The learned counsel for the appellant in his very able and interesting argument in this court, laid stress on the fact that no loss was suffered from the Coggins kiting operation until July 12, 1916, or two days after Spillman resigned from the trust company as president and director. As long as the trust company supplied the means or credit required for the ever increasing float, of course, no loss would be discovered from the operation, but the liability of the trust company was approximately as great the week before Spillman’s resignation as it was on the day the checks were returned, and the loss was potentially incurred when the kite was started with the knowledge and consent of Spillman and Hays, and persisted in despite the protests of the State banking commissioner. Nor was it necessary that the unity of purpose or design requisite to secure a conviction of conspiracy should be manifested by an equal sharing of the spoils among the conspirators or a use of the funds thus obtained in the same enterprise. If the actions of the conspirators showed a common design that one of their number should specially profit as a result of their illegal operations, there was present sufficient unity of purpose or design to secure-a conviction. Nor was it essential that it should have been the purpose of the conspirators to wreck the trust company when they embarked on their common enterprise; it was sufficient if there was present a common design to divert the funds of the trust company improperly to their benefit or the benefit of any of them, or to secure profits to themselves or any of them by devious and unlawful methods to the injury of the trust company: Com. v. Cotter, 55 Pa. Superior Ct. 554, *199pp. 557, 558. From the review of the evidence above given (and there was more bearing on the subject), which we have gone into at this length because of the earnestness of counsel for appellant in his argument, we are satisfied that there was sufficient evidence introduced on the trial, if believed by the jury, to justify a conviction of all three defendants of conspiracy to cheat and defraud the Central Trust Company.

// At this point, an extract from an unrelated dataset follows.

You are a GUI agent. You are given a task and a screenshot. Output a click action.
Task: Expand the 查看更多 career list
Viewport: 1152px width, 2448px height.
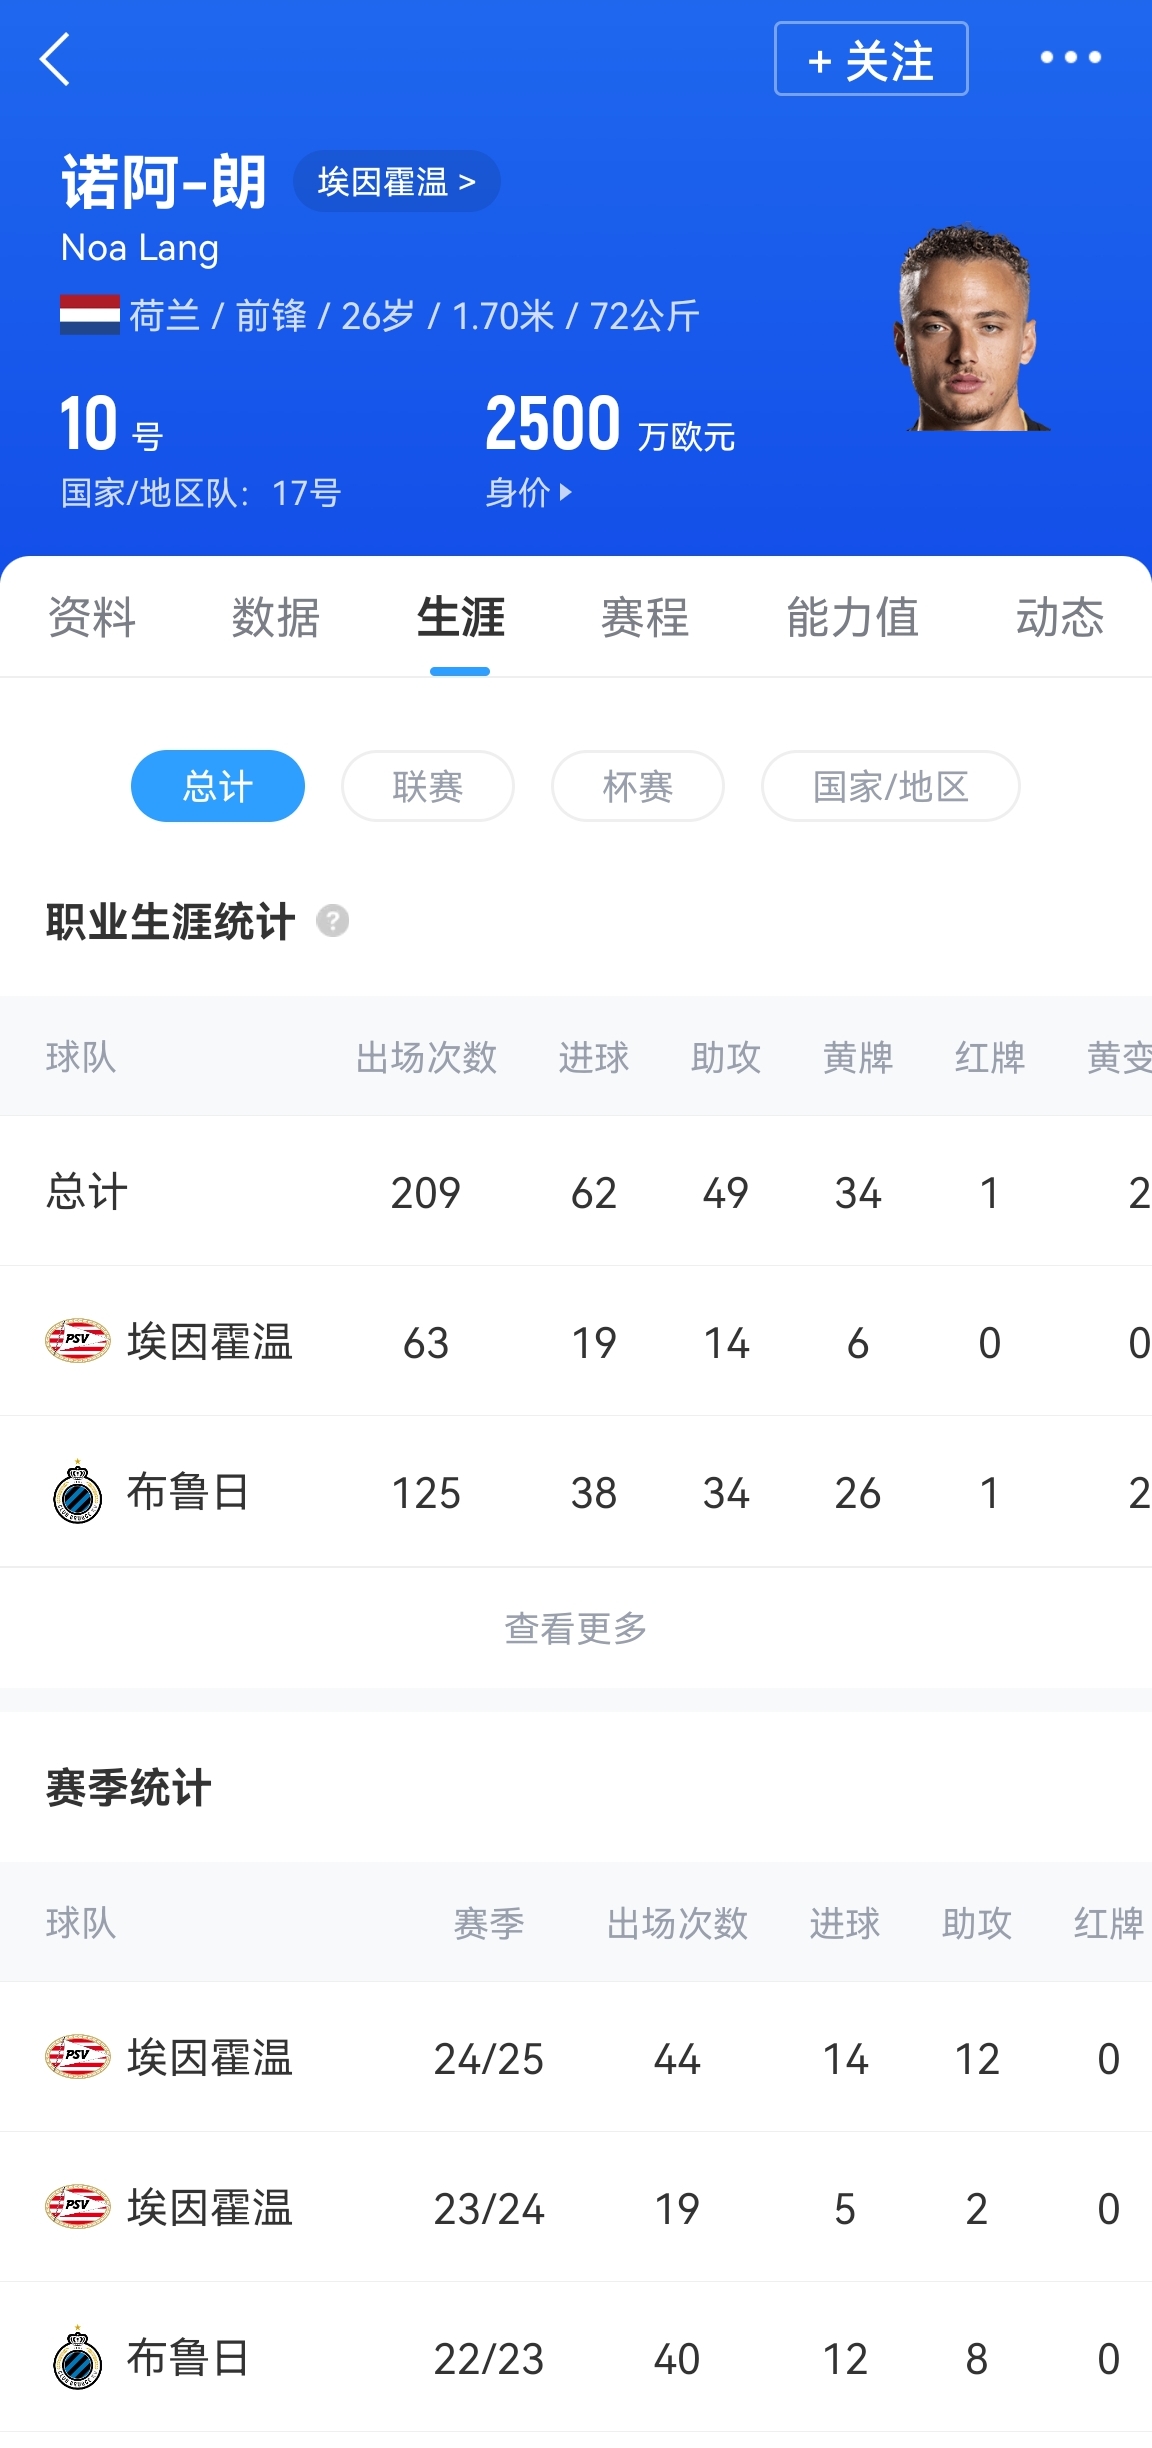tap(576, 1628)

The assignments of error complaining of the admission of certain evidence on the trial might well be disregarded as they are not referred to in the statement of questions involved: Rule XXIII; Henning v. Keiper, 37 Pa. Superior Ct. 488; Bousquet’s Est., 206 Pa. 534; and as to the fourth specification, no exception was taken to the ruling of the court below. We have, however, carefully considered them all and are not satisfied that the evidence thus admitted was not relevant as throwing some light on the whole transaction and evidencing to some extent the guilty knowledge and intention of the defendants in connection therewith. Nor are we able to see any force in the contention of the appellant’s counsel that the charge of the court was inadequate, misleading and unfair to the defendants. On the contrary, it appears to us to have been full and fair, and a careful and adequate presentation of the issue being tried and the law applicable thereto. Special emphasis was laid by the trial judge on the fact that the burden was on the Commonwealth to satisfy the jury beyond a reasonable doubt of the guilt of the defendants; that they could not be convicted for lack of knowledge of scientific banking, for errors of judgment, nor for mere negligence in the operation or management of the institution, but only if they were satisfied beyond a reasonable doubt that they or any two of them had conspired, i. e., had formed a common design or purpose to cheat and defraud the institution. A full and correct explanation of what was meant by reasonable doubt was also given and if the counsel for the defendants wished any further and more explicit instruc*200tions to the jury as to the presumption of the defendants’ innocence, it was his duty to have made such specific request of the court: Com. v. Holgate, 63 Pa. Superior Ct. 246, pp. 256, 257. In our opinion, the matter was sufficiently gone into in the charge of the court and the answers to the defendants’ points.

The assignments of error are all overruled and the judgment is affirmed, and it is ordered that the appellants severally appear in the court below at such time as they may be called and be by the court committed until they have complied with their respective sentences.